Stored items:
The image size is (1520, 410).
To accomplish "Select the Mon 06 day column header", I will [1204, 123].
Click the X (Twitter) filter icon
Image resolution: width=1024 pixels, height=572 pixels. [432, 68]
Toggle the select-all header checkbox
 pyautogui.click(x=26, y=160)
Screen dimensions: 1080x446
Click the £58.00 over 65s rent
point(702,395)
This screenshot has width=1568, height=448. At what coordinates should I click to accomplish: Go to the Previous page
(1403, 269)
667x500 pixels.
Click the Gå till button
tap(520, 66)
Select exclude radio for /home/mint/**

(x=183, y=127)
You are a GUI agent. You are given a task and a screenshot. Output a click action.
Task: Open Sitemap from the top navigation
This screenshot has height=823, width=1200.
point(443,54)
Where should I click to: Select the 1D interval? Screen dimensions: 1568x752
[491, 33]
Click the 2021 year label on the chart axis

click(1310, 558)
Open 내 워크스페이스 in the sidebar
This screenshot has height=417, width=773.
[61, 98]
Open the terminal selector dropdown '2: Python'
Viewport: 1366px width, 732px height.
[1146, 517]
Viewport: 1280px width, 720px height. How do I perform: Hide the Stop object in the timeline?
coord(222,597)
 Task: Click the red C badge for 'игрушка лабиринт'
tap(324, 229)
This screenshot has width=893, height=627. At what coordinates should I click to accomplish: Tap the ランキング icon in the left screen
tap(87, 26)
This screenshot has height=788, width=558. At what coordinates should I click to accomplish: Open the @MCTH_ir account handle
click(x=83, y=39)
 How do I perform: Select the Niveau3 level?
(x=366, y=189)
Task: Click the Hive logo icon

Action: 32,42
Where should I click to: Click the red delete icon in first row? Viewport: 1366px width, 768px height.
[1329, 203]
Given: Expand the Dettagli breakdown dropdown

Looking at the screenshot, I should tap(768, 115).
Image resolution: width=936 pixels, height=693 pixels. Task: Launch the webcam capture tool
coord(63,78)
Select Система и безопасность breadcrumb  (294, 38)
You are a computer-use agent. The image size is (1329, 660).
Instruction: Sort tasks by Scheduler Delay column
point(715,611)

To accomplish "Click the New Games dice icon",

What needs to be done » Repeat the data in its entirety, character for character.

Result for this exercise »
The image size is (1520, 410).
To accomplish "Select the Mon 06 day column header", I will [1204, 123].
Click the X (Twitter) filter icon
Image resolution: width=1024 pixels, height=572 pixels. [432, 68]
Toggle the select-all header checkbox
 pyautogui.click(x=26, y=160)
Screen dimensions: 1080x446
Click the £58.00 over 65s rent
point(702,395)
This screenshot has width=1568, height=448. At what coordinates should I click to accomplish: Go to the Previous page
(1403, 269)
667x500 pixels.
Click the Gå till button
tap(520, 66)
Select exclude radio for /home/mint/**

(x=183, y=127)
You are a GUI agent. You are given a task and a screenshot. Output a click action.
Task: Open Sitemap from the top navigation
This screenshot has height=823, width=1200.
point(443,54)
Where should I click to: Select the 1D interval? Screen dimensions: 1568x752
[491, 33]
Click the 2021 year label on the chart axis

click(1310, 558)
Open 내 워크스페이스 in the sidebar
This screenshot has height=417, width=773.
[61, 98]
Open the terminal selector dropdown '2: Python'
Viewport: 1366px width, 732px height.
[1146, 517]
Viewport: 1280px width, 720px height. How do I perform: Hide the Stop object in the timeline?
coord(222,597)
 Task: Click the red C badge for 'игрушка лабиринт'
tap(324, 229)
This screenshot has width=893, height=627. At what coordinates should I click to accomplish: Tap the ランキング icon in the left screen
tap(87, 26)
This screenshot has height=788, width=558. At what coordinates should I click to accomplish: Open the @MCTH_ir account handle
click(x=83, y=39)
 How do I perform: Select the Niveau3 level?
(x=366, y=189)
Task: Click the Hive logo icon

Action: 32,42
Where should I click to: Click the red delete icon in first row? Viewport: 1366px width, 768px height.
[1329, 203]
Given: Expand the Dettagli breakdown dropdown

Looking at the screenshot, I should tap(768, 115).
Image resolution: width=936 pixels, height=693 pixels. Task: Launch the webcam capture tool
coord(63,78)
Select Система и безопасность breadcrumb  (294, 38)
You are a computer-use agent. The image size is (1329, 660).
Instruction: Sort tasks by Scheduler Delay column
point(715,611)

To accomplish "Click the New Games dice icon",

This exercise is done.